The researchers used a deep sea modular AUV model called REMUS 600 for their experiment. They were investigating whether squid, fish, and krill attract whales to a deep ocean trench in the Bahamas known as the Tongue of the Ocean. They thought they might be able to do this more effectively if the AUV could react to biological information – such as a certain size or concentration of squid – in its environment.

Squid move constantly. Even when they're not actively swimming, the currents push them around. The same can be said for the ocean in general. "What you see at any given instance is going to change a moment later," said study co-author Mark Moline, the director of the School of Marine Science and Policy at the University of Delaware.

Rather than follow the usual procedure of collecting data, then analyzing and interpreting it and feeding new instructions to the robot, the scientists pre-programmed the AUV to react in specific ways to certain kinds of sensory input.

A custom application running on one of the AUV's onboard computer stacks was set to constantly analyze incoming sonar data. When it identified the target number and size of squid (for this experiment, 100 squid greater than 20 cm long), it sent a "1" signal to the Remote Control (RECON) computer. Otherwise it sent a "0". This signal was then propagated through the vehicle network, which contains several other computers. There was a delay of up to 30 seconds on this process, making it close to real-time feedback.

When the "1" signal appeared, the RECON computer took over navigation either until a secondary mission was completed or additional sensor input met some prescribed condition that triggered another behavior change. The secondary mission was to perform a more detailed grid-based scan of the immediate area.

This detailed scan found a very concentrated group of squid in one area and a second, less dense group of similarly-sized squid in another area south of the first one. The researchers stated that this information likely would have been missed or incompletely gathered had the AUV been programmed to keep traveling in a straight line instead of automatically switching gears to investigate the squid mass.

The researchers believe this shows the potential of underwater vehicles with greater autonomy to unlock more secrets of the deep ocean. A team at MIT developed a similar technology last year to enable AUVs to pick their own routes and investigation hotspots based on timing constraints, obstacles in the environment, and target areas.

But where the MIT researchers focused on autonomous navigation and cooperation between multiple AUVs, Moline and his colleague Kelly Benoit-Bird from Oregon State University showed how effectively the robots can react to multi-sensor data flows.
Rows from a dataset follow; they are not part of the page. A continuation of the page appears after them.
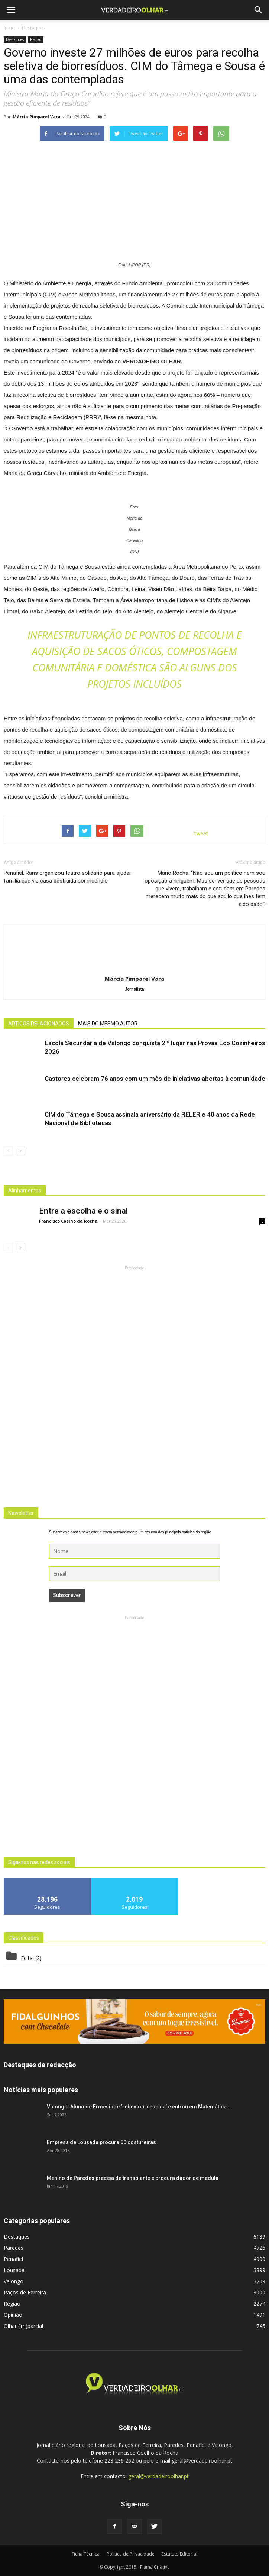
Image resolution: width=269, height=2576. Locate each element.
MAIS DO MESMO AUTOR (107, 1024)
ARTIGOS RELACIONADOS (38, 1024)
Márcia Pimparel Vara (37, 116)
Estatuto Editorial (179, 2554)
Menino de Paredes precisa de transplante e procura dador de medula (132, 2178)
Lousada (14, 2270)
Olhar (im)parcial (23, 2325)
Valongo (13, 2281)
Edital (27, 1958)
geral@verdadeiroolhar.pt (158, 2476)
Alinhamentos (24, 1191)
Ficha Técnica (86, 2554)
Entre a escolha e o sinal (83, 1210)
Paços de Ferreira (25, 2292)
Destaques (15, 39)
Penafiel (13, 2258)
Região (35, 39)
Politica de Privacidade (131, 2554)
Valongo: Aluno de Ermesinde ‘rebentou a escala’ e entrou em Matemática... (139, 2107)
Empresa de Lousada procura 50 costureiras (101, 2142)
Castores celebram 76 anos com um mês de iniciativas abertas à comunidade (155, 1078)
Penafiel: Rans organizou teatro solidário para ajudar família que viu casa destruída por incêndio (67, 877)
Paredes (13, 2247)
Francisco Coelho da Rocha (68, 1221)
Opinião (13, 2314)
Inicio (9, 28)
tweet (201, 833)
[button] (258, 10)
Next they hope to craft multiple decision loops for processing this real-time visual and sonic information so that an AUV could, for example, follow an entire school of squid to see where they go and whether they scatter or congregate more tightly, and in the process to create a continuous roadmap of how the prey travels through the ocean.

We still have much left uncharted in this universe, but it seems robots such as these may be destined to carry the torch forward for mapping the world beneath the waves. The deep ocean's greatest explorers may soon prove to be robots following their own whims and curiosities, much like the great human explorers of centuries past.

A paper describing the research was published in the journal Robotics.